-- Problem statement --
Set down, exactly as written, the line containing "Click the Data LOST line" and all the lines that follow it to the end of the entries below, omitting every picture.

╭─ Dataset extract

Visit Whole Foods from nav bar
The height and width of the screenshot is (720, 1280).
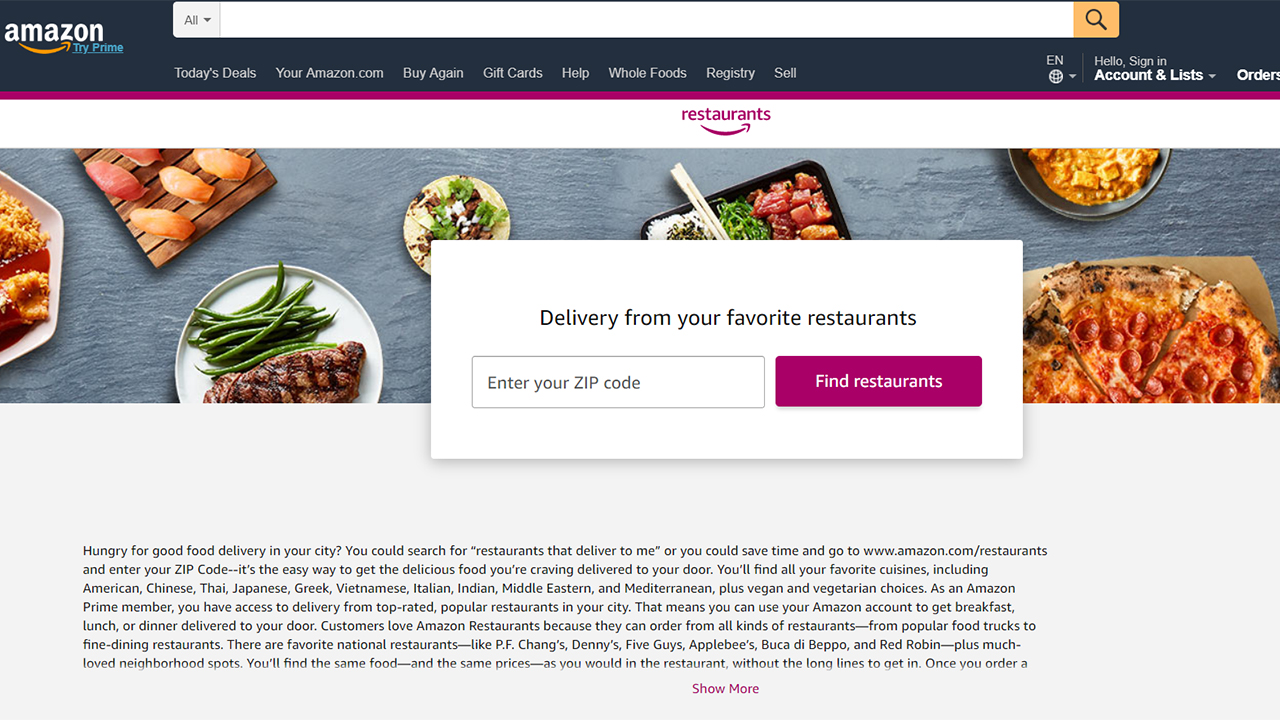click(647, 73)
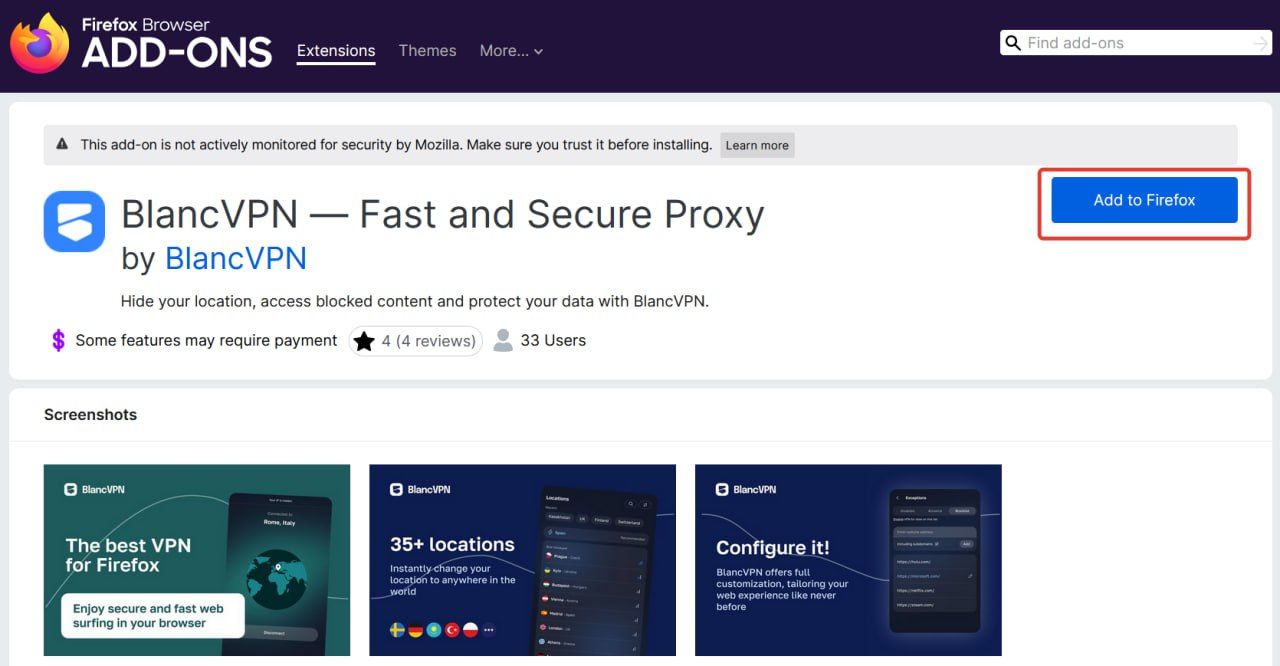Click the 33 Users count

coord(553,340)
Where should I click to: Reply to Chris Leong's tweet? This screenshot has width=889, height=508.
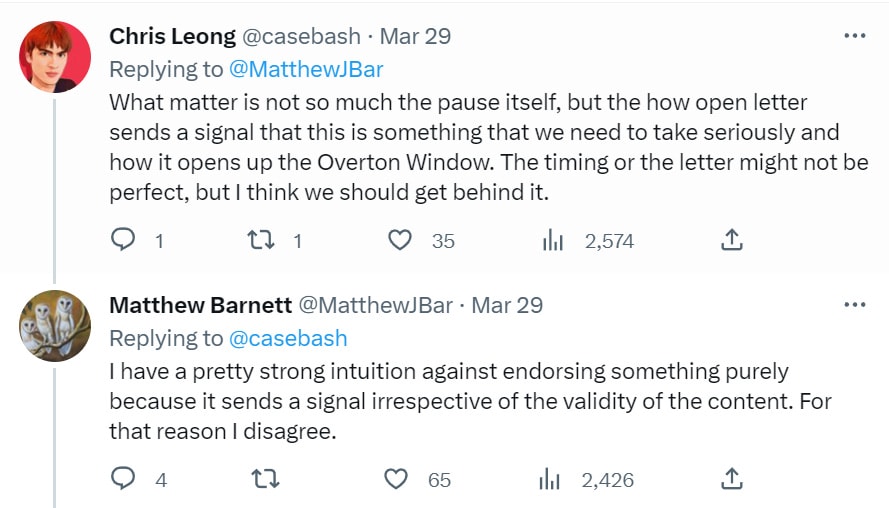[x=122, y=240]
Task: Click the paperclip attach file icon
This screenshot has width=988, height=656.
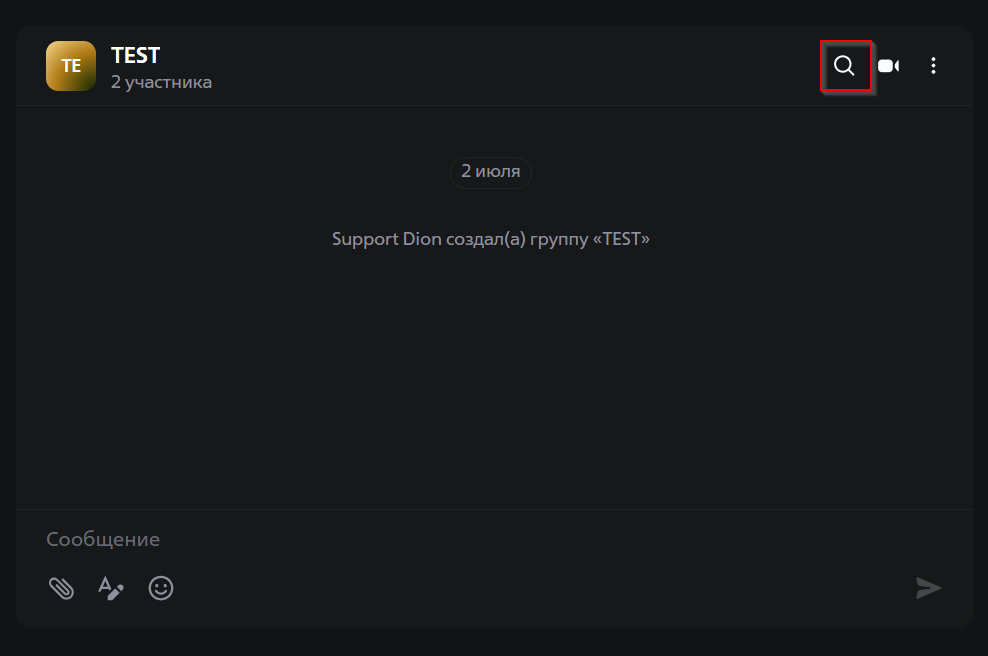Action: pyautogui.click(x=61, y=588)
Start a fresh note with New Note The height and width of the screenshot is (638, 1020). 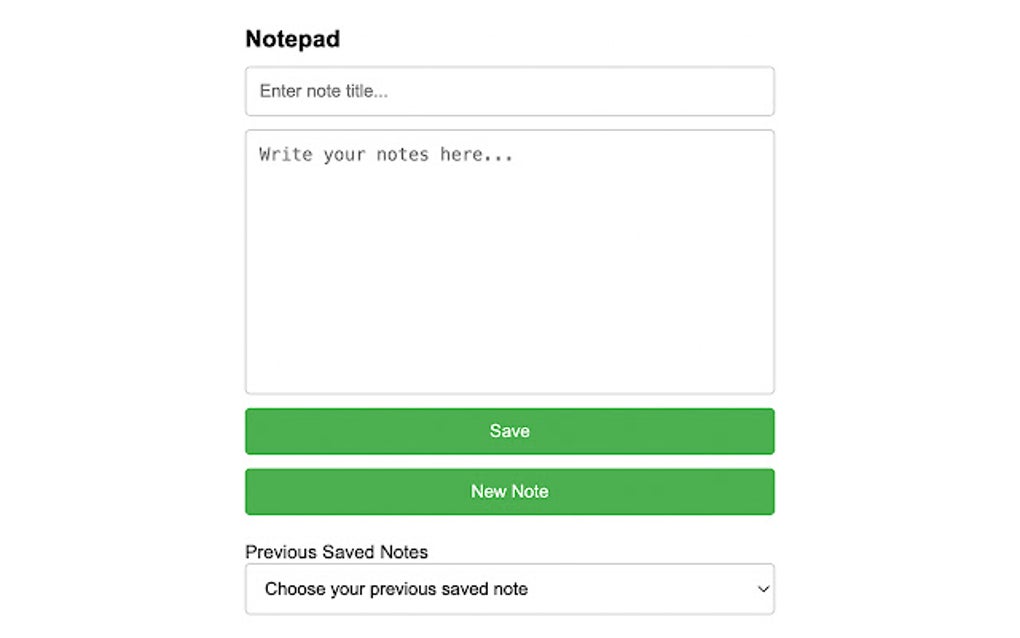click(x=510, y=491)
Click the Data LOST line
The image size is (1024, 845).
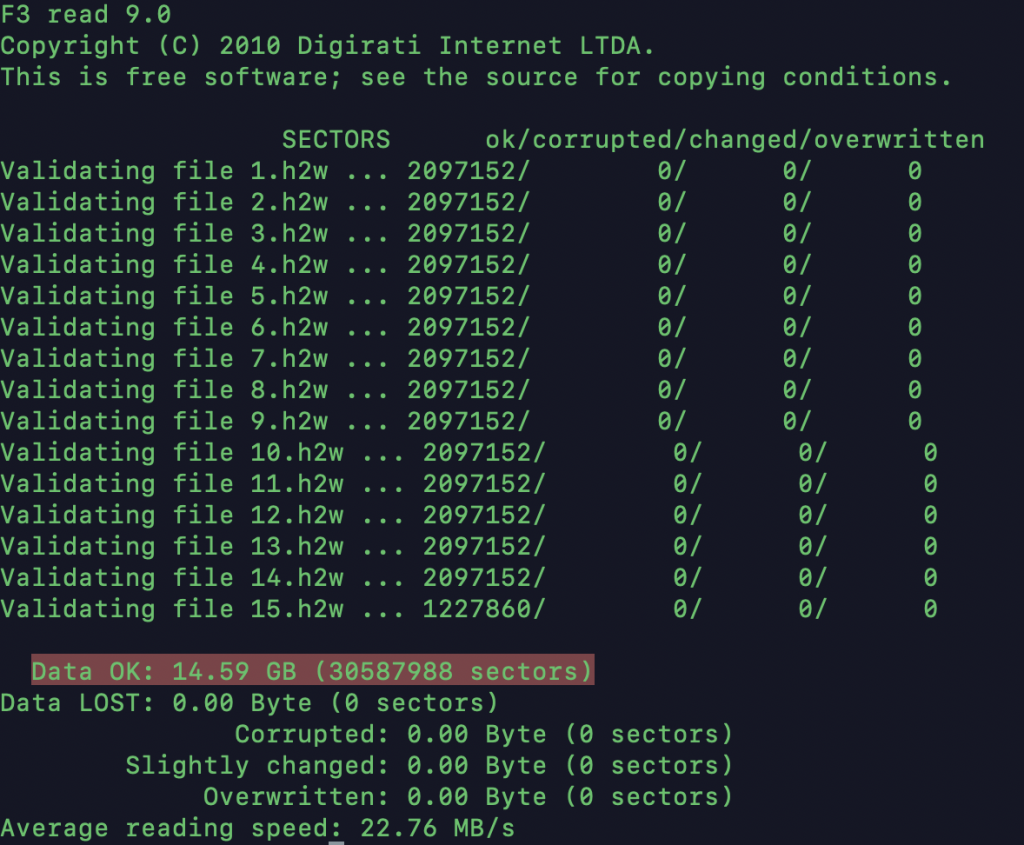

╰─

-- Response to this task --
Click the Data LOST line
The image size is (1024, 845).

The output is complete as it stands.